The Research Group has two main focus areas; gut microbiology and food allergy.
A core activity of the group comprises studies of effects of diet and dietary components on the microbial population of the gut and derived effects on the host metabolism and immune system. An example is the strategic research center for ‘Gut, Grain and Greens’, in which the research group plays an active and coordinating role. Another example is the new initiative of novel ingredients with putative probiotic or prebiotic effects, reflecting the group’s role in the National Ingredients Center.
The group is part of a number of big consortia within microbiome research, and contributes with sequencing-based analyses of the gut microbial community, cultivation-based experiments, designed gut microbiota in originally germ-free animals, and trials that elucidate the physiological state of intestinal bacteria in situ.
Another core activity of the group comprises studies on the relationship between different chemical characteristics of food proteins, such as protein structure and sizes, and their capacity to induce either allergy or tolerance.

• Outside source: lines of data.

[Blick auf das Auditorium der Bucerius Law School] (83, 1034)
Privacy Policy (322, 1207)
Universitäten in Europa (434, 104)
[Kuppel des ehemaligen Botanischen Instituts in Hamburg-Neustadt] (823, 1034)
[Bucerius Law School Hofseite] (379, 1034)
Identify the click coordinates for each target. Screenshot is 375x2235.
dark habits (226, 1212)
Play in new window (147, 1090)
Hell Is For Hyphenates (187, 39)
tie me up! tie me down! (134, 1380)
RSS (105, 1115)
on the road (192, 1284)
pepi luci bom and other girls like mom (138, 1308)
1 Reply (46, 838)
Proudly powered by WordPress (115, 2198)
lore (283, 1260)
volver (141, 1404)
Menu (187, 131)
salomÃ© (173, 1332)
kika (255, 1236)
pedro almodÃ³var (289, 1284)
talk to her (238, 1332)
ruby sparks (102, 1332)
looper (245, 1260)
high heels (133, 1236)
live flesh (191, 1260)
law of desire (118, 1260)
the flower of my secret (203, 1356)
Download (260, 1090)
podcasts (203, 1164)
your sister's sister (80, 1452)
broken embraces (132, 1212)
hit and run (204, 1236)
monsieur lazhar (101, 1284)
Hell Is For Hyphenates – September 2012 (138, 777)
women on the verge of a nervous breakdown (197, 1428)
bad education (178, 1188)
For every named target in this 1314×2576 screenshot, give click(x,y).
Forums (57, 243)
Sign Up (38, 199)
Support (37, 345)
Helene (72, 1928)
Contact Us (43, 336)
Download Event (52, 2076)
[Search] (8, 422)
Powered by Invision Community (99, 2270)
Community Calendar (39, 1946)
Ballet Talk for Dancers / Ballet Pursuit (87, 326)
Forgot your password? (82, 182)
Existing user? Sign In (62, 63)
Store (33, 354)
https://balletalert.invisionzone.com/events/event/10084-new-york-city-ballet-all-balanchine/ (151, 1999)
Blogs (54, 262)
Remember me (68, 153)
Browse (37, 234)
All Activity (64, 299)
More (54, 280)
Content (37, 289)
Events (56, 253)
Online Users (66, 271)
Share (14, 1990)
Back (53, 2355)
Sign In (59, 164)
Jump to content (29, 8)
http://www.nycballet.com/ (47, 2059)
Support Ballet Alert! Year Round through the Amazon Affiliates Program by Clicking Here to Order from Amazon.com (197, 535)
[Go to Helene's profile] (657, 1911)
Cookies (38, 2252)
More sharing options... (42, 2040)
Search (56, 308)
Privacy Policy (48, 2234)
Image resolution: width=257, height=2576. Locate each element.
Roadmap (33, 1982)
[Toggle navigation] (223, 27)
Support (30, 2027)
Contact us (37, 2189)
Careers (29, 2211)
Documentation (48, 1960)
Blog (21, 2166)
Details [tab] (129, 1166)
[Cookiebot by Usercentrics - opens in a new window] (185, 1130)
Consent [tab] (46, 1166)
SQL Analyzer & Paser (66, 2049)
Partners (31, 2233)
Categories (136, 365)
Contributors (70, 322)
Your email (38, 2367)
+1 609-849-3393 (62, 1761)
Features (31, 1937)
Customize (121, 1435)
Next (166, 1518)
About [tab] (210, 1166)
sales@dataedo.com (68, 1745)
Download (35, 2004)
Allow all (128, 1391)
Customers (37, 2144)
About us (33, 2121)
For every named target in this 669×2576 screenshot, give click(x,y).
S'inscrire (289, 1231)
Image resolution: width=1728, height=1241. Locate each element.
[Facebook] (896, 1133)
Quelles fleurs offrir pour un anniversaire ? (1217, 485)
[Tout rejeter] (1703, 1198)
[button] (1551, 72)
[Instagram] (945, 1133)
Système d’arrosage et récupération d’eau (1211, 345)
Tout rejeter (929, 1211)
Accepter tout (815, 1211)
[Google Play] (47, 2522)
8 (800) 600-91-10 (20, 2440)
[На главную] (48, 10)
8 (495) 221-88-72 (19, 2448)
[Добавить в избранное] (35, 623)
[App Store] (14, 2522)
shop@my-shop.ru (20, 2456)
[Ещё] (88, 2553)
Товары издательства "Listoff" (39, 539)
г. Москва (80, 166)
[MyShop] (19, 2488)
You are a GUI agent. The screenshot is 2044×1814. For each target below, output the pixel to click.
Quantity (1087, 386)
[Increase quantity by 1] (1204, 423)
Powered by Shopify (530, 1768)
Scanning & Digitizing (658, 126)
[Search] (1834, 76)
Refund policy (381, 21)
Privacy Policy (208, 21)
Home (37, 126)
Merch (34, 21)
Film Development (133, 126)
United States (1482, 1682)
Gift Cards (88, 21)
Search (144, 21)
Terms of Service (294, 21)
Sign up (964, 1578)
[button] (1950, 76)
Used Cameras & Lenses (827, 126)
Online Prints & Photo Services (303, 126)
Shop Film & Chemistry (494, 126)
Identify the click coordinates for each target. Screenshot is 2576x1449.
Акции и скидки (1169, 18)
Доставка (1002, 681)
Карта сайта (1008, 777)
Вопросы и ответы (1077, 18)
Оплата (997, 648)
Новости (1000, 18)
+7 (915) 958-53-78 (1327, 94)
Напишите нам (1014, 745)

An example is the Innovation Fund Denmark project ALLEVIATE concerning development of products for prevention and treatment of food allergy. Another example is projects on skin sensitization, concerning how and why food proteins may induce allergy through the skin.
The group is part of a number of international projects concerning:
- Hypoallergenic infant formulas
- Identification of antibody-binding epitopes
- Development of animal models for food allergy, and
- Development of risk assessment methods in food allergy.